## Exercise input:
________________
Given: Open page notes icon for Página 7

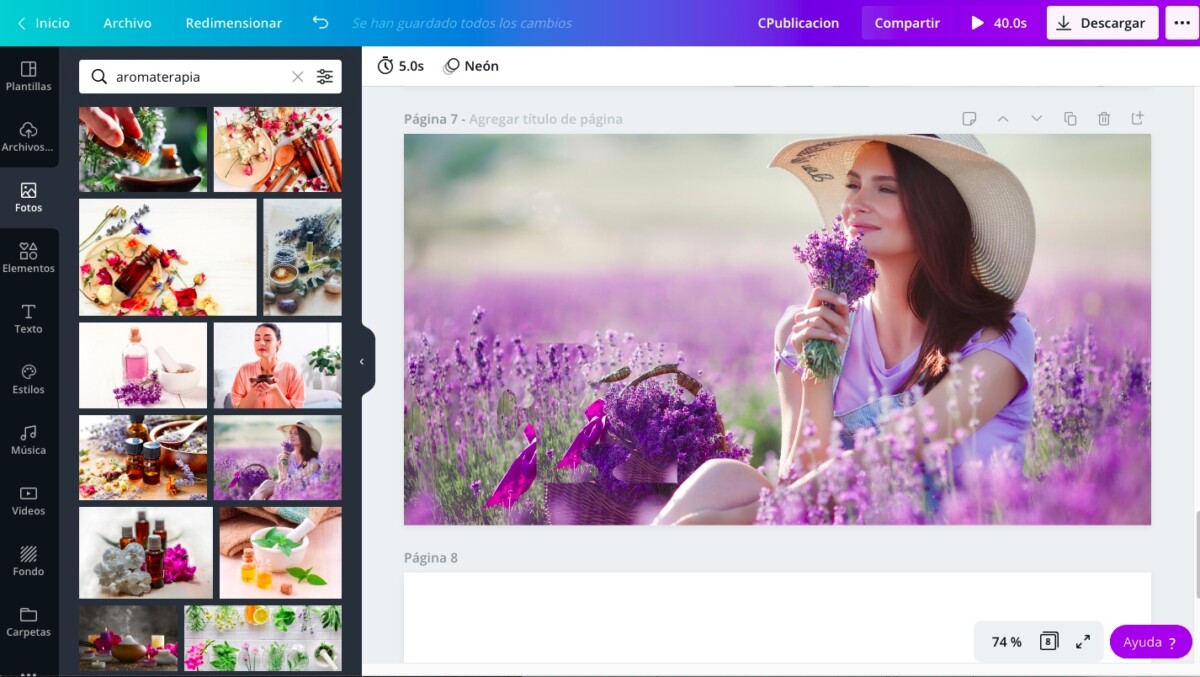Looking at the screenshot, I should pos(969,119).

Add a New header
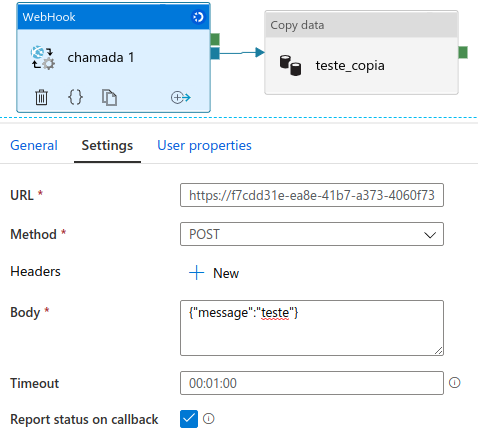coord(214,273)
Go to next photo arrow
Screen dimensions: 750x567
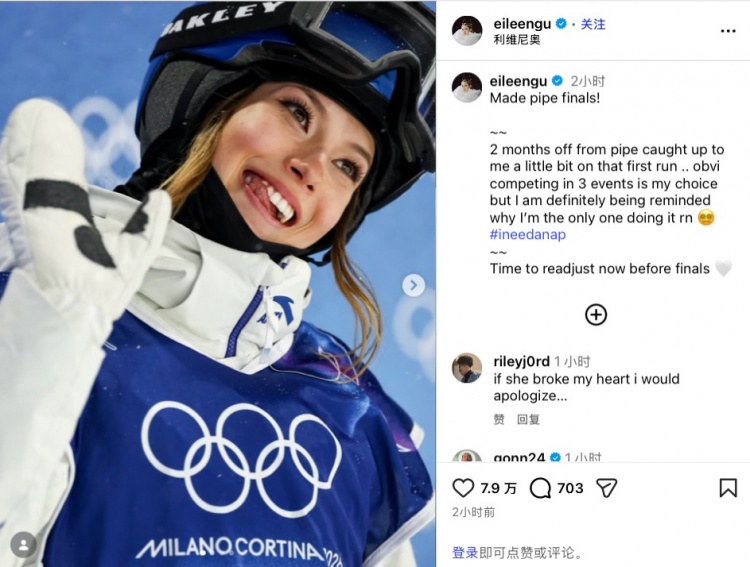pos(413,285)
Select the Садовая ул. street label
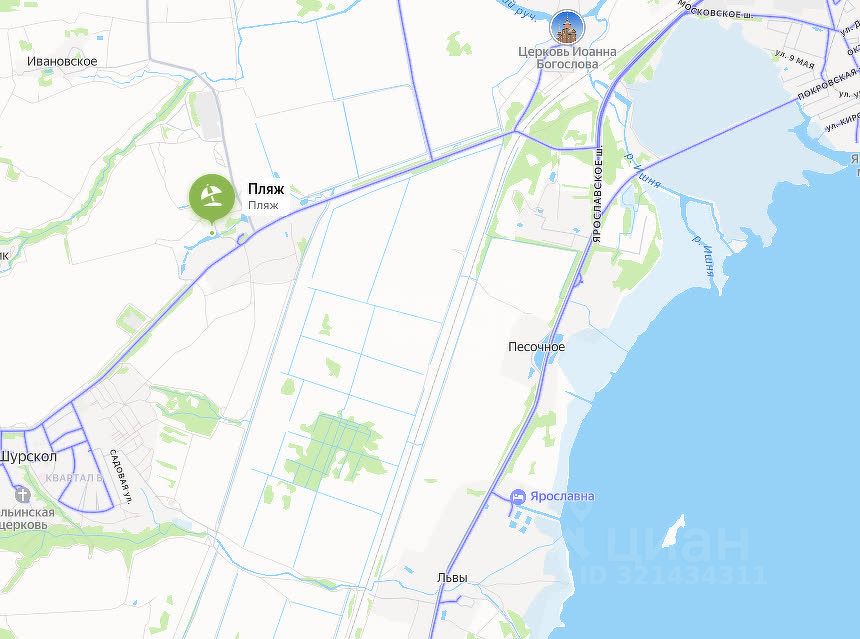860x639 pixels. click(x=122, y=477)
________________
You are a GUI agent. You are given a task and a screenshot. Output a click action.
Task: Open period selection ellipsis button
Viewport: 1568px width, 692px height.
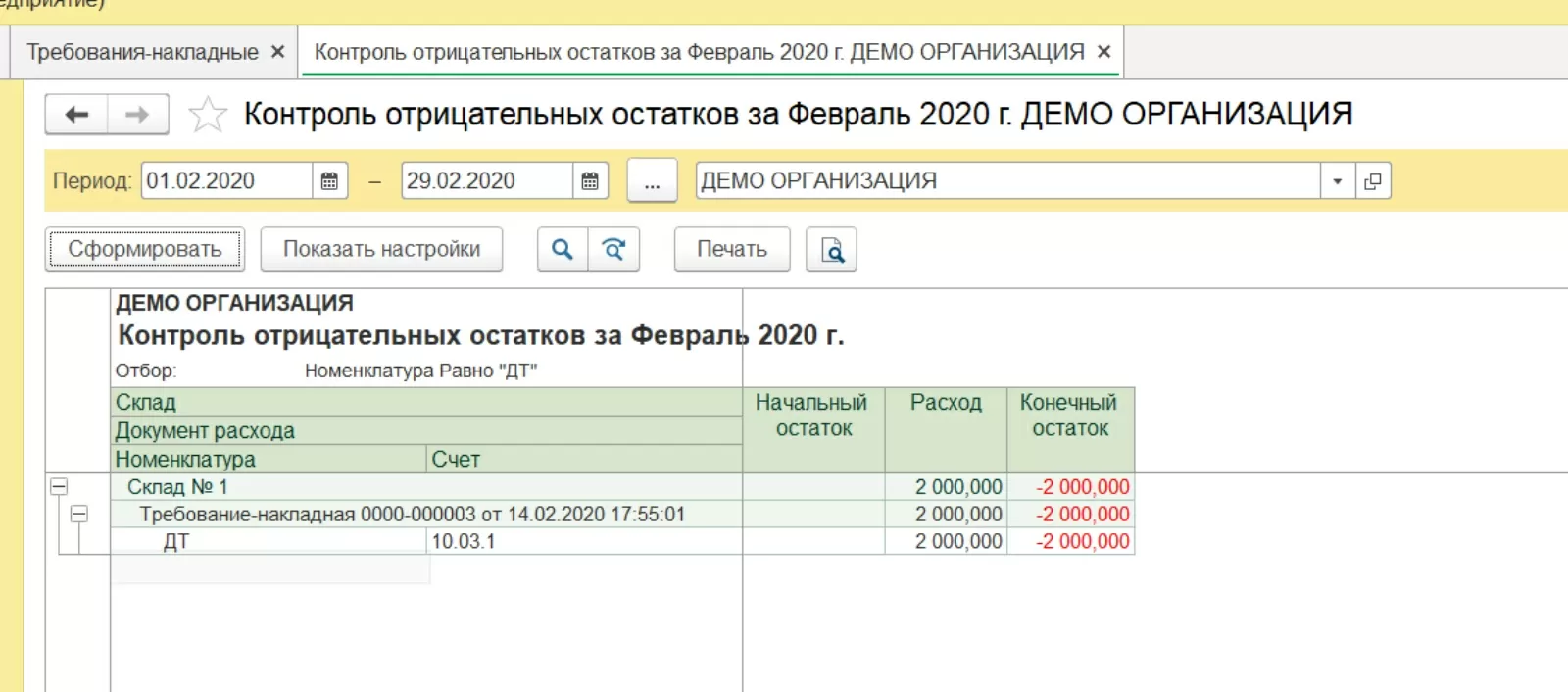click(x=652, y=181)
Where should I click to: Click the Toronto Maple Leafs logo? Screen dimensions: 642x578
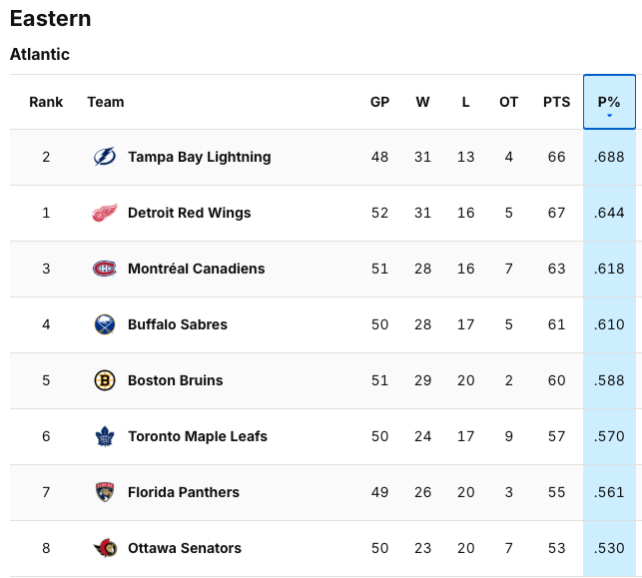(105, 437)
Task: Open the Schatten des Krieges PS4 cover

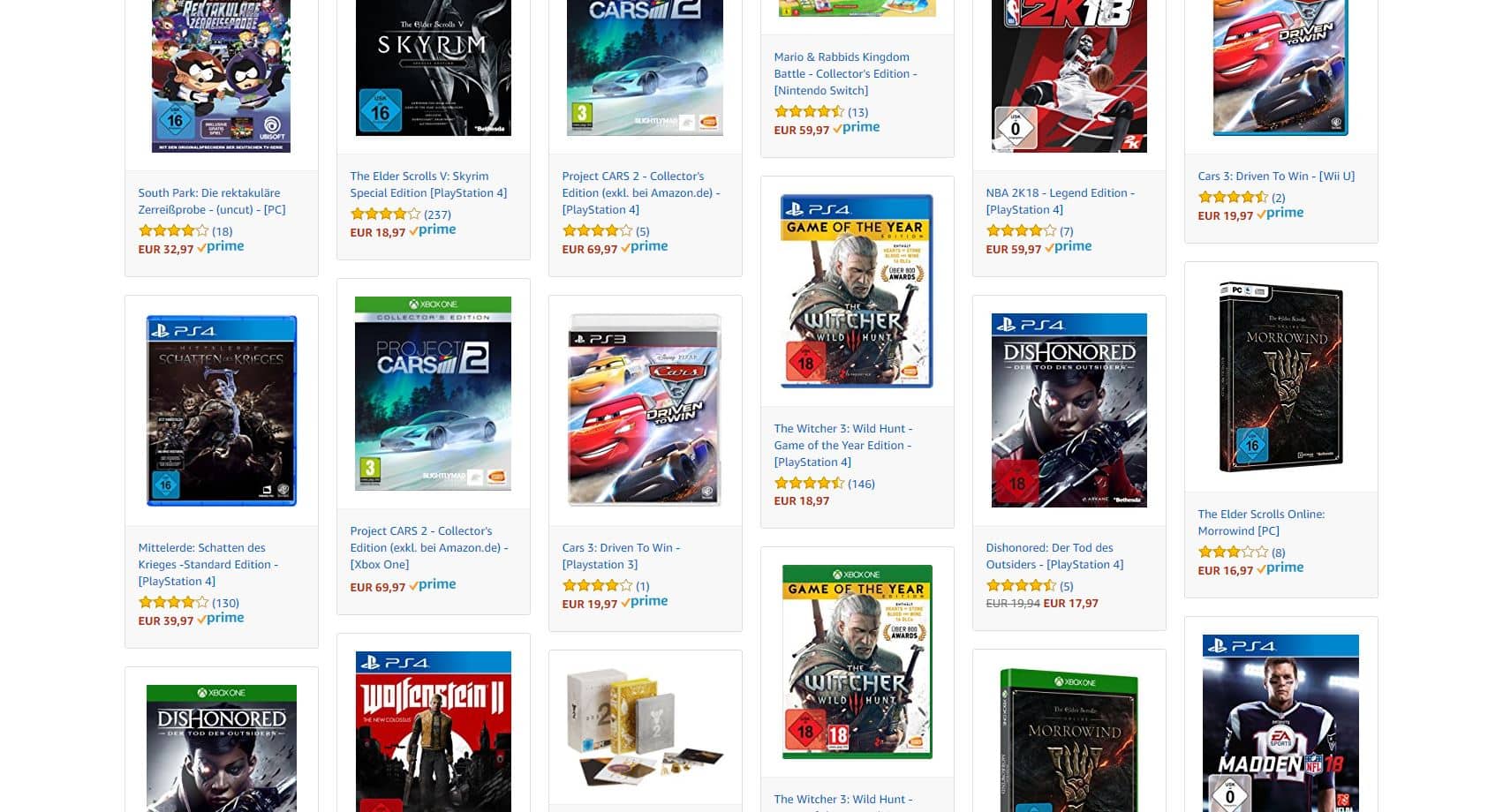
________________
## Work order:
"Viewport: 1568px width, 692px height." marks the first line to copy, and "Task: Open the Schatten des Krieges PS4 cover" marks the last. Repeat that stretch above exactly, with no pictures.

## The completed task:
Viewport: 1568px width, 692px height.
click(x=652, y=181)
Where should I click to: Click the Toronto Maple Leafs logo? Screen dimensions: 642x578
(105, 437)
Task: Open the Schatten des Krieges PS4 cover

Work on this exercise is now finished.